■ Instructions for the task ■
Copy the rows below verbatim, from the first one through the line containing "Action: point(81,692)".

__________________________________________________

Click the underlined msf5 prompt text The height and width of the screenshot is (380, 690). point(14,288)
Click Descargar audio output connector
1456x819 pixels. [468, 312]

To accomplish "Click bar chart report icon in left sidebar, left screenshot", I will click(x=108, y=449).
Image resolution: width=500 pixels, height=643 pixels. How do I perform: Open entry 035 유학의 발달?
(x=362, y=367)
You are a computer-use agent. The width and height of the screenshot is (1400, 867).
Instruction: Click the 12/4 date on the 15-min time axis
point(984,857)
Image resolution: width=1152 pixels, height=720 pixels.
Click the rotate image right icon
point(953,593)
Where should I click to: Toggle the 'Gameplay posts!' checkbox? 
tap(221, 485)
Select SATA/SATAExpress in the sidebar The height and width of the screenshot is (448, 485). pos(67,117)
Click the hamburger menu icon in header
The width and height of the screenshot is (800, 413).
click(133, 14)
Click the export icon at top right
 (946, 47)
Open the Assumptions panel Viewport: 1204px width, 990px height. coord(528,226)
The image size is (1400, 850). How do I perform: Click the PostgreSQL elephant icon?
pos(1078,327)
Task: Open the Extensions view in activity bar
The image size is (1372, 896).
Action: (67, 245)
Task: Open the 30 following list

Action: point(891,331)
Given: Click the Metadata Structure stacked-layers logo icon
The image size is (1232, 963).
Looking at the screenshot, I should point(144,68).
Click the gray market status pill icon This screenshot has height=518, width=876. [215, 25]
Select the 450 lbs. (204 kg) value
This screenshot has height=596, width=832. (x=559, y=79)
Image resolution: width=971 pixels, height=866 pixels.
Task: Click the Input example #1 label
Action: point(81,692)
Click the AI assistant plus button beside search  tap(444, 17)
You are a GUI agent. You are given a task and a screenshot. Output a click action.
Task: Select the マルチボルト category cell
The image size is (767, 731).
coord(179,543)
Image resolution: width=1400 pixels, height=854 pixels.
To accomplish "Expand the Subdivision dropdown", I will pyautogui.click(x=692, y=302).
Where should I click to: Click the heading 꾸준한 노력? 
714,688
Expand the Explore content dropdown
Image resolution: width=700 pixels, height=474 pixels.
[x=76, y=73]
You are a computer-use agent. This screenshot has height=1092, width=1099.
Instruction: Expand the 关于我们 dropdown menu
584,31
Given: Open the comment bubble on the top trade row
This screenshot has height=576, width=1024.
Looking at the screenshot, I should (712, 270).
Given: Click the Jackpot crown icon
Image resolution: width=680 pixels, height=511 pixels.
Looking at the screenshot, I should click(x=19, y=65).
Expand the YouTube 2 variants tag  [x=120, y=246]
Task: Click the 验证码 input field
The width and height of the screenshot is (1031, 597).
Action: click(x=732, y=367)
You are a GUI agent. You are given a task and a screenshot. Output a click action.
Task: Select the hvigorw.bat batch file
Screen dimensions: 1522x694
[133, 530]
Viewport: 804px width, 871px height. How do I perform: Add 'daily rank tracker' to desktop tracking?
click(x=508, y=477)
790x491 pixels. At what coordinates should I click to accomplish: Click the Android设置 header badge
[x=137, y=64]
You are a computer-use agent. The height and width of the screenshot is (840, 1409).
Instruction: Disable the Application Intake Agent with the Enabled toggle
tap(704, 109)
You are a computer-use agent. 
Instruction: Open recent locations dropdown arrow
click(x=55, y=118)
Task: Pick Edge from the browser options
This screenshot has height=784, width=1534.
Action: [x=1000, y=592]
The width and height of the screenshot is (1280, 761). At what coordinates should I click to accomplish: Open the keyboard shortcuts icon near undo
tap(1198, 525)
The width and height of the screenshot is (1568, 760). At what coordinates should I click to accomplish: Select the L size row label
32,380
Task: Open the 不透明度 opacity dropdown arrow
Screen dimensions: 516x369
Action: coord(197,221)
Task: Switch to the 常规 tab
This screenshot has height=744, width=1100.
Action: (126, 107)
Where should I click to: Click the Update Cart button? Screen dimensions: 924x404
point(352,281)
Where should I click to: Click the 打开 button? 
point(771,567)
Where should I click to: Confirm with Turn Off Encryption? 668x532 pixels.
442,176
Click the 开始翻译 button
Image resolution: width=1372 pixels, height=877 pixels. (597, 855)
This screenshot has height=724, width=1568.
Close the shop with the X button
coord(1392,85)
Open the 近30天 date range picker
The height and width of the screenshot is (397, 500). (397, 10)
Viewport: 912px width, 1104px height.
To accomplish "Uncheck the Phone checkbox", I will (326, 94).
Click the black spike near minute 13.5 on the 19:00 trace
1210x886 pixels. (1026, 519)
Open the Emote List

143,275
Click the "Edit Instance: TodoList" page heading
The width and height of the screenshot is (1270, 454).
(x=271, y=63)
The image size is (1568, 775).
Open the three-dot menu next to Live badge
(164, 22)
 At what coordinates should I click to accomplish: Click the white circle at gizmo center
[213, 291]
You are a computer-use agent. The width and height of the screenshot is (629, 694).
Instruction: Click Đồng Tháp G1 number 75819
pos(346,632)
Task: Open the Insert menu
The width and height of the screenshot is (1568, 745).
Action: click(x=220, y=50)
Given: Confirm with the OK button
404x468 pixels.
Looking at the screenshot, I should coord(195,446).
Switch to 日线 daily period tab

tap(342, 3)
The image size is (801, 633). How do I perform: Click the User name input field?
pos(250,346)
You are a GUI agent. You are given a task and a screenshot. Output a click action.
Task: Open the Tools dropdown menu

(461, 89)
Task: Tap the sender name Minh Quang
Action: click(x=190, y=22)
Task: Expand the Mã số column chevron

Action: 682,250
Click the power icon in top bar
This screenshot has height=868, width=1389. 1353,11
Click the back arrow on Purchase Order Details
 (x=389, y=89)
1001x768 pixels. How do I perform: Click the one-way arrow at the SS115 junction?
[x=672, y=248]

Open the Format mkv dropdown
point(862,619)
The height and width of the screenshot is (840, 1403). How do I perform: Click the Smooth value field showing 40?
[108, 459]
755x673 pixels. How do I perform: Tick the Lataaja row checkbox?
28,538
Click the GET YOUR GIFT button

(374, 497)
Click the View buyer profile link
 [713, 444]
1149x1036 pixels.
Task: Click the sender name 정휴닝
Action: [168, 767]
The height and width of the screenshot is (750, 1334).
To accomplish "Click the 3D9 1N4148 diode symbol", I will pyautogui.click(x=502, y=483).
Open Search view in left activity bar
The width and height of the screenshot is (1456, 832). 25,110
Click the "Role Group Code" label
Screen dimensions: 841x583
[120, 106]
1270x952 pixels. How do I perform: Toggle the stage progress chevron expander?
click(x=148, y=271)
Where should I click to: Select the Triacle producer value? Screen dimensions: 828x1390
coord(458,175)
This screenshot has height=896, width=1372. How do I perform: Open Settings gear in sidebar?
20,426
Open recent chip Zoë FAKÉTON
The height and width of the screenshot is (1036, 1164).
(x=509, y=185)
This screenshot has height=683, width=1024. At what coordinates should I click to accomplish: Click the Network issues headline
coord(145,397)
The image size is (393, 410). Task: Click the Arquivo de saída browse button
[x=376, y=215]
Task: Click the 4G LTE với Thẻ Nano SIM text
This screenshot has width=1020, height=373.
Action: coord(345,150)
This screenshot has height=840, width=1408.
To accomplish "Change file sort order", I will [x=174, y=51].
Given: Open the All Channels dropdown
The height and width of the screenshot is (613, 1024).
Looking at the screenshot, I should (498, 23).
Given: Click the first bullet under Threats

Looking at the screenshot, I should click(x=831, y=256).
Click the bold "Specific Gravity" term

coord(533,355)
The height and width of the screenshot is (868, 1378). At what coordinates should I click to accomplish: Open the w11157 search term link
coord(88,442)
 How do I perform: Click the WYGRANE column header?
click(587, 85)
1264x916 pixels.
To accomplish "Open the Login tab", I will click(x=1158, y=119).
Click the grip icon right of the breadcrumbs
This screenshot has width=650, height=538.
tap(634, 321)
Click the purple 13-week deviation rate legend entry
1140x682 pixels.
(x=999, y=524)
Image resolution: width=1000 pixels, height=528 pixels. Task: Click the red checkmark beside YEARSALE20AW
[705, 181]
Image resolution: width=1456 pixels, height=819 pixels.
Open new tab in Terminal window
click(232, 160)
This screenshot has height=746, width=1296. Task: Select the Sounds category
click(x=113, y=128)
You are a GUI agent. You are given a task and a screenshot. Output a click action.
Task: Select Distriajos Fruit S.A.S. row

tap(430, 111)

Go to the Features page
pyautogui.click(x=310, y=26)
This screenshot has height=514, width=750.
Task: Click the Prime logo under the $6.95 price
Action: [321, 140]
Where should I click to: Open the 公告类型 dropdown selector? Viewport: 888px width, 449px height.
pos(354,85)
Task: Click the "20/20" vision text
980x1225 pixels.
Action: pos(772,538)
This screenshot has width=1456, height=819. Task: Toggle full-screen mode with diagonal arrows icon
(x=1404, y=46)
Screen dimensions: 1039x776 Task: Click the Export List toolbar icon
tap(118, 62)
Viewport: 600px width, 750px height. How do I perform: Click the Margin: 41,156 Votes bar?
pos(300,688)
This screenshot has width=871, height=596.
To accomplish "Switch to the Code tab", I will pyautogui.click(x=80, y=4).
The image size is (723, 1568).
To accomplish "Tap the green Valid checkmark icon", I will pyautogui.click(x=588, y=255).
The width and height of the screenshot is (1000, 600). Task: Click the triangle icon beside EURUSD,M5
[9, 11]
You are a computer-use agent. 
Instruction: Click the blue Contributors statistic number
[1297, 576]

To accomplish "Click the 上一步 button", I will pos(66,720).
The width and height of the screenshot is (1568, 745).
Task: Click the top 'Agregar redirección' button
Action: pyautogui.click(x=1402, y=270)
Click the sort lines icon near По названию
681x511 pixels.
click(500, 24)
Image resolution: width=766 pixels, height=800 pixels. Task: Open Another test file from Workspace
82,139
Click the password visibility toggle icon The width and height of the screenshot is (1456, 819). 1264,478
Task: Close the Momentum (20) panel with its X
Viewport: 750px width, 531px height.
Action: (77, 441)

__________________________________________________

■ Full response ■
Click the underlined msf5 prompt text The height and width of the screenshot is (380, 690). point(14,288)
Click Descargar audio output connector
1456x819 pixels. [468, 312]

To accomplish "Click bar chart report icon in left sidebar, left screenshot", I will click(x=108, y=449).
Image resolution: width=500 pixels, height=643 pixels. How do I perform: Open entry 035 유학의 발달?
(x=362, y=367)
You are a computer-use agent. The width and height of the screenshot is (1400, 867).
Instruction: Click the 12/4 date on the 15-min time axis
point(984,857)
Image resolution: width=1152 pixels, height=720 pixels.
Click the rotate image right icon
point(953,593)
Where should I click to: Toggle the 'Gameplay posts!' checkbox? 
tap(221, 485)
Select SATA/SATAExpress in the sidebar The height and width of the screenshot is (448, 485). pos(67,117)
Click the hamburger menu icon in header
The width and height of the screenshot is (800, 413).
click(133, 14)
Click the export icon at top right
 (946, 47)
Open the Assumptions panel Viewport: 1204px width, 990px height. coord(528,226)
The image size is (1400, 850). How do I perform: Click the PostgreSQL elephant icon?
pos(1078,327)
Task: Open the Extensions view in activity bar
The image size is (1372, 896).
Action: (67, 245)
Task: Open the 30 following list

Action: point(891,331)
Given: Click the Metadata Structure stacked-layers logo icon
The image size is (1232, 963).
Looking at the screenshot, I should point(144,68).
Click the gray market status pill icon This screenshot has height=518, width=876. [215, 25]
Select the 450 lbs. (204 kg) value
This screenshot has height=596, width=832. (x=559, y=79)
Image resolution: width=971 pixels, height=866 pixels.
Task: Click the Input example #1 label
Action: point(81,692)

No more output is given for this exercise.